[Start Entries provided]
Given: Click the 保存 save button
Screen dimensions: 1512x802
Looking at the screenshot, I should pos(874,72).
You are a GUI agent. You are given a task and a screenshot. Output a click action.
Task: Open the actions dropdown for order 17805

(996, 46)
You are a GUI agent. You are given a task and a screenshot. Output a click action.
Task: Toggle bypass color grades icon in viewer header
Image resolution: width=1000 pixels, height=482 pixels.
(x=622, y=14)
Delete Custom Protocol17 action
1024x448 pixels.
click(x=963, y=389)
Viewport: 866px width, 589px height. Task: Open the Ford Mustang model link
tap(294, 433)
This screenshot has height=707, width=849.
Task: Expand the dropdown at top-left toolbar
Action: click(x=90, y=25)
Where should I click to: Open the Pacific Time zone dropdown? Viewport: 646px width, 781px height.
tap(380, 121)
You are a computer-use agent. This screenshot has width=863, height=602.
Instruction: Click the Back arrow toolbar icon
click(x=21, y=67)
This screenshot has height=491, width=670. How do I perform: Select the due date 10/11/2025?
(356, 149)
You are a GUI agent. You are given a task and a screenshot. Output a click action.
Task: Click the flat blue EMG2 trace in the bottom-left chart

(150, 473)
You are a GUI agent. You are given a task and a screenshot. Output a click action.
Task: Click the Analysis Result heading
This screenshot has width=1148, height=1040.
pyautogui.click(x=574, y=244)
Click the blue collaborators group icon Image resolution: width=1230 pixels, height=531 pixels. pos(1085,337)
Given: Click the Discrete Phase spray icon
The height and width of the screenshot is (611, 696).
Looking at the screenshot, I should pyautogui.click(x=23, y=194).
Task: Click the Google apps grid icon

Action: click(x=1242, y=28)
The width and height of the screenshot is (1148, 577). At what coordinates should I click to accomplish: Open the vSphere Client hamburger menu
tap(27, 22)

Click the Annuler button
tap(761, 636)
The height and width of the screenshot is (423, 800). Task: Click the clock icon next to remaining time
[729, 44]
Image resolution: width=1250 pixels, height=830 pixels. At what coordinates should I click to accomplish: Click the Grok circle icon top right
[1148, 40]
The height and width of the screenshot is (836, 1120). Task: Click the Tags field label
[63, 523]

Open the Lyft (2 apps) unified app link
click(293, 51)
[End Entries provided]
Reproduce the listing above in full, replacing "GUI agent" with "interface agent" everywhere it occurs and leaving everything else untouched.

Given: Click the 保存 save button
Screen dimensions: 1512x802
Looking at the screenshot, I should pos(874,72).
You are a interface agent. You are given a task and a screenshot. Output a click action.
Task: Open the actions dropdown for order 17805

(996, 46)
You are a interface agent. You are given a task and a screenshot. Output a click action.
Task: Toggle bypass color grades icon in viewer header
Image resolution: width=1000 pixels, height=482 pixels.
(x=622, y=14)
Delete Custom Protocol17 action
1024x448 pixels.
click(x=963, y=389)
Viewport: 866px width, 589px height. Task: Open the Ford Mustang model link
tap(294, 433)
This screenshot has height=707, width=849.
Task: Expand the dropdown at top-left toolbar
Action: click(x=90, y=25)
Where should I click to: Open the Pacific Time zone dropdown? Viewport: 646px width, 781px height.
tap(380, 121)
You are a computer-use agent. This screenshot has width=863, height=602.
Instruction: Click the Back arrow toolbar icon
click(x=21, y=67)
This screenshot has height=491, width=670. How do I perform: Select the due date 10/11/2025?
(356, 149)
You are a interface agent. You are given a task and a screenshot. Output a click action.
Task: Click the flat blue EMG2 trace in the bottom-left chart

(150, 473)
You are a interface agent. You are given a task and a screenshot. Output a click action.
Task: Click the Analysis Result heading
This screenshot has width=1148, height=1040.
pyautogui.click(x=574, y=244)
Click the blue collaborators group icon Image resolution: width=1230 pixels, height=531 pixels. pos(1085,337)
Given: Click the Discrete Phase spray icon
The height and width of the screenshot is (611, 696).
Looking at the screenshot, I should pyautogui.click(x=23, y=194).
Task: Click the Google apps grid icon

Action: click(x=1242, y=28)
The width and height of the screenshot is (1148, 577). At what coordinates should I click to accomplish: Open the vSphere Client hamburger menu
tap(27, 22)

Click the Annuler button
tap(761, 636)
The height and width of the screenshot is (423, 800). Task: Click the clock icon next to remaining time
[729, 44]
Image resolution: width=1250 pixels, height=830 pixels. At what coordinates should I click to accomplish: Click the Grok circle icon top right
[1148, 40]
The height and width of the screenshot is (836, 1120). Task: Click the Tags field label
[63, 523]

Open the Lyft (2 apps) unified app link
click(293, 51)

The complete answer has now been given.